◆ **HOW TO COMPLETE THIS TASK**: Find the line in the entries below that contains "Vodcă Ușoară Vozduh 0.5l (337, 1113)". Repeat it exactly, and every line after it through the line that contains "Lichior (119, 492)".

+++

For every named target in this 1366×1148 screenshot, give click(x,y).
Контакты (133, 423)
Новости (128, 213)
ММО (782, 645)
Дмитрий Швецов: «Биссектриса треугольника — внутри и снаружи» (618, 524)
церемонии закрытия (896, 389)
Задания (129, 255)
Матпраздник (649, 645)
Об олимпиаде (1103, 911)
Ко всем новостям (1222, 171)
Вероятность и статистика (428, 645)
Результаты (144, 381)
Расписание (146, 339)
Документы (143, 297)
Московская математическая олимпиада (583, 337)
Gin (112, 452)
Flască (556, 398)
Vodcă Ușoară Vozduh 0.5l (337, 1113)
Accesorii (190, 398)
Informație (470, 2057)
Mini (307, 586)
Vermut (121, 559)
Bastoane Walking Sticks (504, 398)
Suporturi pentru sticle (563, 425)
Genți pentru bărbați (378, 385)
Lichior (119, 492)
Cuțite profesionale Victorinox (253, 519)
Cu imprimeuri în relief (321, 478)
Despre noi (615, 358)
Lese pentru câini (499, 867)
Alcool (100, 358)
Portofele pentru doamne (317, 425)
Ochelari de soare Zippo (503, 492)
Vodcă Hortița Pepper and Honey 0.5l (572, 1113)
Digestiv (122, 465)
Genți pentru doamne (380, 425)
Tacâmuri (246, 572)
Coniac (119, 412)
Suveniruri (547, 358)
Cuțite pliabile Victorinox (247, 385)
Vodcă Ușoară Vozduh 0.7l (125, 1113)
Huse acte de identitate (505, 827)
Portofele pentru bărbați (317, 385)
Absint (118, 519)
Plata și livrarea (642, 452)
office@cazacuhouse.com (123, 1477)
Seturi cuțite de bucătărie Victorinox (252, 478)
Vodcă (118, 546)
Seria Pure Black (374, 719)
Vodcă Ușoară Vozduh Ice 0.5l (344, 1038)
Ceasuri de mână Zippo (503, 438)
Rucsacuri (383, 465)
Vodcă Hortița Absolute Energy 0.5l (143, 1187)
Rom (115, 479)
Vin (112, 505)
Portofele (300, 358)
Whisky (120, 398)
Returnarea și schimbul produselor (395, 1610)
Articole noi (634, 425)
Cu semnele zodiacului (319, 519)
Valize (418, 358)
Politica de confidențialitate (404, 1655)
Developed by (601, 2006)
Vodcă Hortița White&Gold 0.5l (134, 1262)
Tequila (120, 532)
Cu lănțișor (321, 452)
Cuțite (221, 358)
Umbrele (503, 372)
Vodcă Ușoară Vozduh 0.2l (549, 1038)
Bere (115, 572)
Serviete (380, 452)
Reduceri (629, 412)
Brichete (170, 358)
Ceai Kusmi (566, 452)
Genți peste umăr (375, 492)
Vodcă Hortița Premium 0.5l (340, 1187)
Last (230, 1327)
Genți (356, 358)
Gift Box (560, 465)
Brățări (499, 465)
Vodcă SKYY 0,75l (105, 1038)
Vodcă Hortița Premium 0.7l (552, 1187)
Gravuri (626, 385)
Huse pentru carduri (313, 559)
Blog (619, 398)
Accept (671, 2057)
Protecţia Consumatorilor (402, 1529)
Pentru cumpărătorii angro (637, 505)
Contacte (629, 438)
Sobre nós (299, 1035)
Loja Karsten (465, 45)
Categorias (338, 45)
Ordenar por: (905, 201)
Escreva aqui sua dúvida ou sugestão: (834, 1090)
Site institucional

+++

◆ **FINISHED EXERCISE**:
Vodcă Ușoară Vozduh 0.5l (337, 1113)
Accesorii (190, 398)
Informație (470, 2057)
Mini (307, 586)
Vermut (121, 559)
Bastoane Walking Sticks (504, 398)
Suporturi pentru sticle (563, 425)
Genți pentru bărbați (378, 385)
Lichior (119, 492)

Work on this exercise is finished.